# Are bully sticks safe?



## SandyPuppy (Aug 8, 2009)

Sandy was having problems with rawhide. I did not know that rawhide isn't digestible. She would chew off chunks and swallow them, then throw them back up. For two days there was blood in her vomit because of the rawhide. 

I found bully sticks last night. The guy at the pet store said they are made from tendons and are digestible. But then he also said that he found a large piece of one in his dog's poop. That tells me it is not digestible. 

So are they really safe?


----------



## MissMutt (Aug 8, 2008)

The general consensus is that they are safe, though I know some people who won't feed them. 

I, personally, do give them to my dog. I supervise her with them, however, and usually give her the twisted or coiled ones so it's not as easy for her to bite off big pieces. I do believe they are digestable, at least moreso than rawhide.


----------



## Binkalette (Dec 16, 2008)

Tee hee.. Tendons.  But yes, they are generally considered safe and digestible.


----------



## SandyPuppy (Aug 8, 2009)

Thank you 

I'm glad I chose the coiled one then.


----------



## pugmom (Sep 10, 2008)

Binkalette said:


> Tee hee.. Tendons.  But yes, they are generally considered safe and digestible.



Hehehe Tendons ...yeah sure!....well I guess some could be ...not the ones we get LOL

I give them to my guys because they love to swallow rawhide....I still keep an eye out and if I see they get down to a small pice I throw it out


----------



## Keechak (Aug 10, 2008)

Bully Sticks are the thick (usualy an inch across and half an inch wide) Bull penis', the Curled ones are Bull Tendons I'm not sure what tendon but I think it's somewhere in the leg.


----------



## croll326 (Jul 25, 2009)

HAHA Tendon?! Suuuuuurrreee.

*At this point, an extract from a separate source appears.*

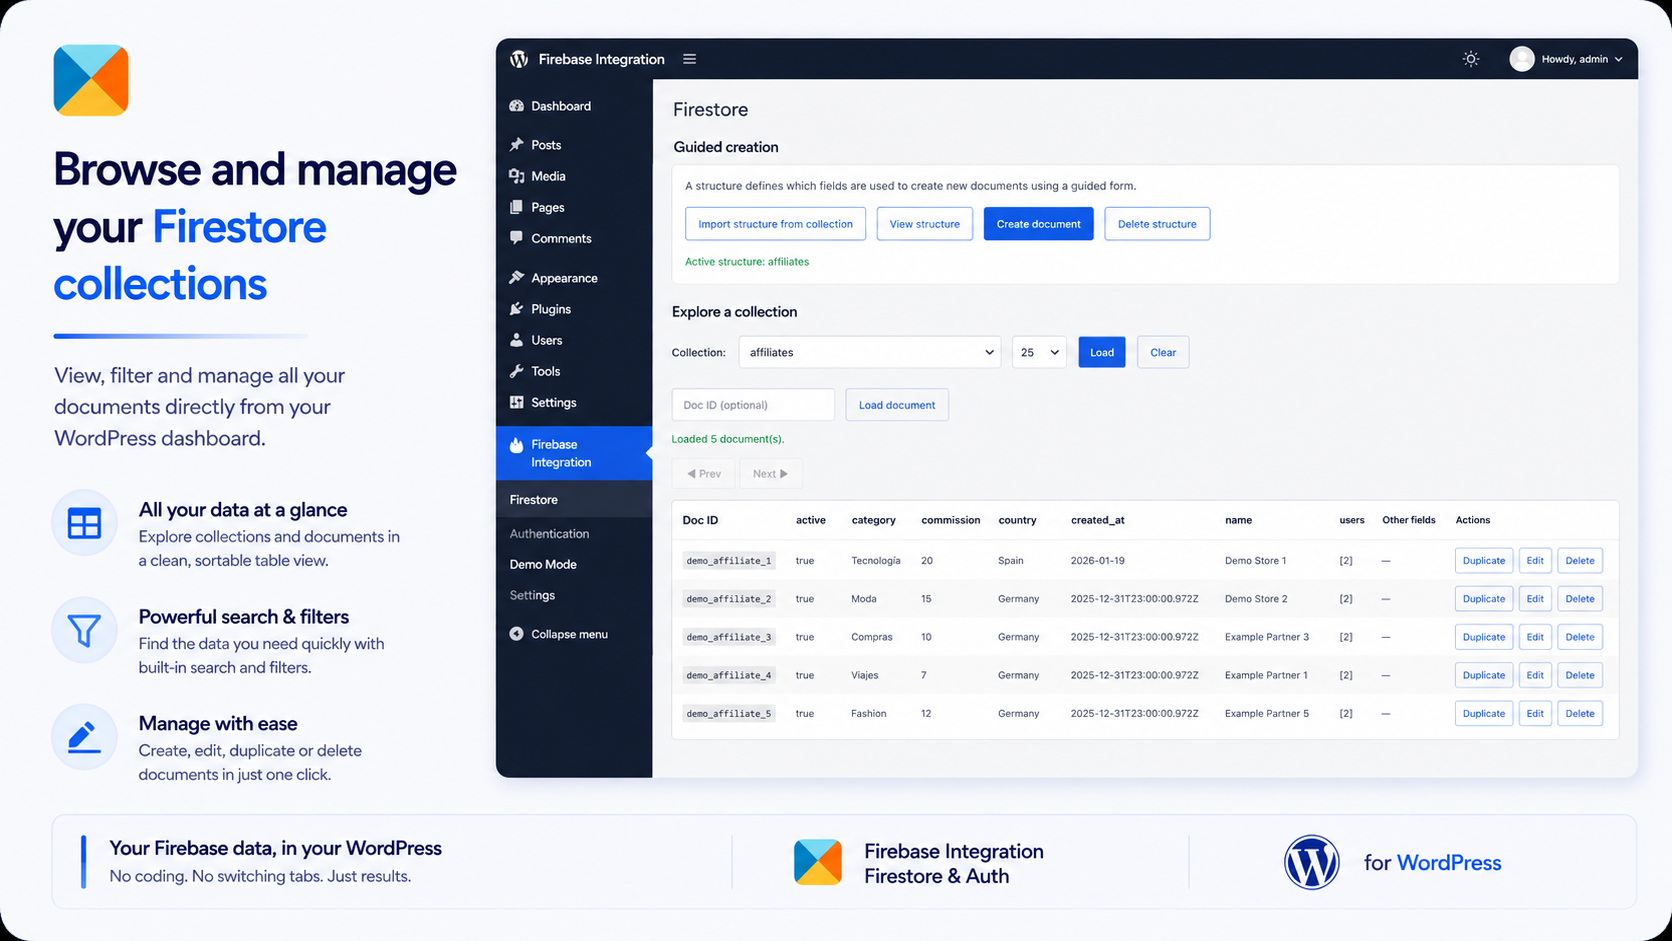The image size is (1672, 941).
Task: Select Demo Mode in the sidebar submenu
Action: click(543, 564)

My dog loves them but they get white and gross when he chews on them. They are outside chew treats because I dont want that nasty slime on my new carpet.


----------



## Bikhi Akhbar (May 26, 2009)

little Bikhi gets a 3 inch bully stick every day. i supervise her while she is eating it but there has never been a problem. poo is just fine.


----------



## misty073 (Mar 31, 2009)

My dog came to us eating rawhide and would throw up after she ate it too. This made me research them (finding out how bad they are for dogs) so we started giving bully sticks and have not had any problems with them. I have bought tendons and my dog can eat a $3.00 stick in 10 min  (I have even bought "bully sticks" that are actually tendons but labled as bully sticks.) A bully stick lasts alot longer for us (although I find them some what stinky LOL)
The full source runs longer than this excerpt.